Jessica Rehfield is a visual artist and teacher based in Salem, Oregon. Born in Juneau, Alaska, she earned a BLA in Art from University of Alaska Southeast in 2006 and an MFA in Craft in Drawing and Painting from Oregon College of Art and Craft in 2019. Her work explores Jewish-American heritage, language and identity in a variety of mediums and formats, including drawing, painting and printmaking, social engagement works, and research of historical and contemporary Jewish experience. Rehfield’s Master’s thesis considers, in charcoal drawings, Jewish and American identities in light of the resurgence of anti-Semitism enabled and emboldened by the Trump administration. At present, Rehfield’s art bears witness to suffering in the midst of the pandemic and resurgence of anti-Semitism, explores inherited grief in conversation with the traditions of Jewish diaspora, and embraces the joy of yiddishkeit.
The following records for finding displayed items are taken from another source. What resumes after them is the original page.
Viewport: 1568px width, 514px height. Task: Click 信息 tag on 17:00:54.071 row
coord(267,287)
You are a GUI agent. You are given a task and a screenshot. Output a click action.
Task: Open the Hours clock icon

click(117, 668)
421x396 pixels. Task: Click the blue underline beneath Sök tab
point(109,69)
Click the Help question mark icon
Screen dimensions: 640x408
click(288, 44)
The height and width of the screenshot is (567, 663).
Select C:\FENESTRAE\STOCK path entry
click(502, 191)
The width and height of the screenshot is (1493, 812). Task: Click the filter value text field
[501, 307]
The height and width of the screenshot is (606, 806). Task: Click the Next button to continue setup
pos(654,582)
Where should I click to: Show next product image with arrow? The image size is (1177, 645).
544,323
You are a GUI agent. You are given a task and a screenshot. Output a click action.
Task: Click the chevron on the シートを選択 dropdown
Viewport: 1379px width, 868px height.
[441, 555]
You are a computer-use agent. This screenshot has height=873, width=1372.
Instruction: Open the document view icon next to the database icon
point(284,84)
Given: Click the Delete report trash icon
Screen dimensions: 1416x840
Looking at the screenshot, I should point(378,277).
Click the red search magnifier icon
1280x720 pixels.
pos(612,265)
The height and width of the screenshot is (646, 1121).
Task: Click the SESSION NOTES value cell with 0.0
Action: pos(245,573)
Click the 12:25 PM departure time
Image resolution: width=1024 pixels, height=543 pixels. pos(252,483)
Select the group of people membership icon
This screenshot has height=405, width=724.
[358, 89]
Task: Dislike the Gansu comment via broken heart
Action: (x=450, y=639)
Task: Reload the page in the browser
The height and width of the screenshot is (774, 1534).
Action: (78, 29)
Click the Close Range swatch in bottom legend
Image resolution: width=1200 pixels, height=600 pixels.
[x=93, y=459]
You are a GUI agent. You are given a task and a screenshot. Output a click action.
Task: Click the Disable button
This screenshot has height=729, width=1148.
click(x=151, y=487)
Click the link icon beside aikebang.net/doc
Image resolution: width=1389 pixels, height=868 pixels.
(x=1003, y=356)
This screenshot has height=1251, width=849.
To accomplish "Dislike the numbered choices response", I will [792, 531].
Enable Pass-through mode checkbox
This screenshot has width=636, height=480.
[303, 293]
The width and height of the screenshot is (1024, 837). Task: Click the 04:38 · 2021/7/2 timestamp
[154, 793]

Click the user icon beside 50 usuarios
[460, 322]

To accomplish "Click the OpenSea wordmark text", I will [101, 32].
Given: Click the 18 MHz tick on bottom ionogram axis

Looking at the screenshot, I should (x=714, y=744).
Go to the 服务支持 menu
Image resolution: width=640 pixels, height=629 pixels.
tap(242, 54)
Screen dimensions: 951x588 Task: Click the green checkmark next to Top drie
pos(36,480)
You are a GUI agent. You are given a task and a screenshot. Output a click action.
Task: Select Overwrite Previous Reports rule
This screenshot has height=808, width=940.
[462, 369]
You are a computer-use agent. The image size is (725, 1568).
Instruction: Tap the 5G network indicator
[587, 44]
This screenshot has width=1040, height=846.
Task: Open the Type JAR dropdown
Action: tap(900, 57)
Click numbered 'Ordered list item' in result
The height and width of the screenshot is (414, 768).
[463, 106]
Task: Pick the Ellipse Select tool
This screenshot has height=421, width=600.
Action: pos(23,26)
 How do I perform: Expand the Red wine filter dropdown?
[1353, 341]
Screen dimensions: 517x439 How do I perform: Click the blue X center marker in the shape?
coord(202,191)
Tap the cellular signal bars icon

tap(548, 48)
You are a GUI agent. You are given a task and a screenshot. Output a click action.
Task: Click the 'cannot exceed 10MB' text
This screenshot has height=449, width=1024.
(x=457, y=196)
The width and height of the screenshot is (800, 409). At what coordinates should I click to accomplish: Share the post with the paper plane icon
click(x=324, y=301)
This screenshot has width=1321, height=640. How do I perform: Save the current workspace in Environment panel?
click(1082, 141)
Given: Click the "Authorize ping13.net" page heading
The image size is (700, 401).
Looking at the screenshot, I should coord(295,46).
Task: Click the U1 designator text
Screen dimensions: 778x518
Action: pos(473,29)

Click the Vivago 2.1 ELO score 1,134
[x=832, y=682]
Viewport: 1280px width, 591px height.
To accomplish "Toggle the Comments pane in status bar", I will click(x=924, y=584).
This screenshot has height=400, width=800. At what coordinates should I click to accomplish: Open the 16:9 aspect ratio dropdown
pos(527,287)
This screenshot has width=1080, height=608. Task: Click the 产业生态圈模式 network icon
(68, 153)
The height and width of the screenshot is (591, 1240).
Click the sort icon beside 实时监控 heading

She was Artist-in-Residence in 2020 with Atelier Meridian, where she explored the value of handwriting in the digital age using screen-printing techniques to reproduce monotypes of her parents’ and grandparents’ handwriting and was featured in The Grief Deck through Artists’ Literacies Institute and in Solo____show: Behind the Times with Alyssa Davis Gallery, NYC.

Leila Wice is the creator of Mikveh Gathering, an ongoing workshop about Jewish ritual immersions, open to all genders, and anchored in tradition but not bound by it. With a background in fiber arts, costume design, and the social history of clothing, Leila explores the ways embodied, everyday practice reflects and shapes identity. Her most recent work is in ceramics, printmaking, and book arts. These projects on social-justice movements draw on her participation in the growing community of queer scholars of Talmud.